Day 28: Zürich
Nau mai
Yesterday we played a show at Plaza Club in Zurich.
The shower bath is a difficult concept to execute well. As someone who is currently scheming about a bathroom renovation it was great to try out this twin pane design, a fixed and a folding leaf with a combined width of around 700mm, surely plenty of glass to deflect any badly vectored water jets. Several factors contributed to the failure of this design. A broken clip meant that the shower head could not be firmly mounted, and due to the anticlockwise torque from a tensioned hose it had an aiming point that was around 40° off centre. The bottom of the hinged door had not been fitted with a rubber seal and the 10mm air gap caught the full brunt of the 100 nozzles of the Hansgrohe Raindance Select S150, more than enough egress for a fully soaked bathmat.
“⭐️⭐️⭐️⭐️⭐️”
The buffet breakfast at Hotel NH Munich was guarded by the digital video wall when I arrived at 9:30am yesterday morning, a quartet of suited musicians up on the screens discharging the patter of some very limp sounding soft bop. For my first course I served myself a bowl of pineapple, watermelon, and orange, and drenched it in Greek yoghurt. I followed this with a savoury course, tiny cubes of roasted sweet potato, roasted cherry tomatoes, spinach salad, buttered brown bread, and a hard-boiled egg.

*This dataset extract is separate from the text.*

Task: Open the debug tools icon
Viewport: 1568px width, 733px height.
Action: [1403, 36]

We left Munich and headed west and were fortunate enough to be granted a view of the Olympiaturm, the 291m engineering triumph whose observation deck and revolving restaurant offer views of southern Bavaria all the way to the alps. I was glad to tick this great structure off my Sky Needle Bingo (SNINGO) list, and at the same time I would love to go back for a closer look. Drop into the comments and let me know if you manage to strike the Olympiaturm from your Sningo list!
After a few hours on the road the landscape began to transition from rolling plainland into more mountainous terrain, and we were able to enjoy the pleasing scenery of richly forested hillsides and valley walls smattered with old rural settlements. We crossed the Swiss Border and continued towards Zürich, making sure to admire the quality of the grass in the passing fields, which we have heard is the best in the world. There were many tunnels to pass through, also of an extremely high quality, helping us bypass the tectonic obstacles of northern Switzerland with a minimum of effort.

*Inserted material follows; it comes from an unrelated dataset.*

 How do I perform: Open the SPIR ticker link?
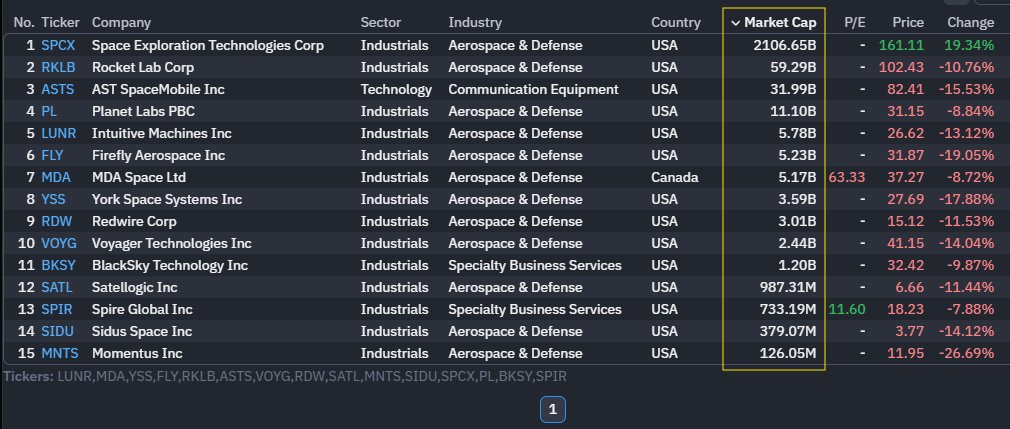click(x=57, y=310)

Plaza Club was our venue for the night. Formerly a movie theatre, this was now a 450-capacity music space that felt ready to transition into a club at a moment’s notice. There was a large dance floor and booths around the walls that looked fit to host a champagne bucket of any size. The décor felt slightly aggressive with gold bauble lampshades and sparkly silver drapes hanging from the ceiling. Once the lighting rig was engaged though, it all made sense as the mirror ball cast radiant droplets that tied all the elements together
Our dressing room was a club of its own, one of the upstairs rooms that was equipped with an entire rig of disco balls, as well as a light-up dance floor.
The 2025 Munich New Zealand music showcase was ready to try its luck in Zürich for one night only. Though not one of the great nights of the week on which to play a rock show, Monday night was the night we were given, and we did our utmost to make it successful. This was easily the best show we have put on in Switzerland, and I must give the credit to our friends in Dateline and Hans Pucket who played with such joy and exuberance that the crowd were won over instantly.
Here we are at the end of the night posing for celebratory photograph before we all part ways, Hans Pucket travelling the way to Sheffield for a show the next day, and Dateline to meet us a couple of days later in Barcelona.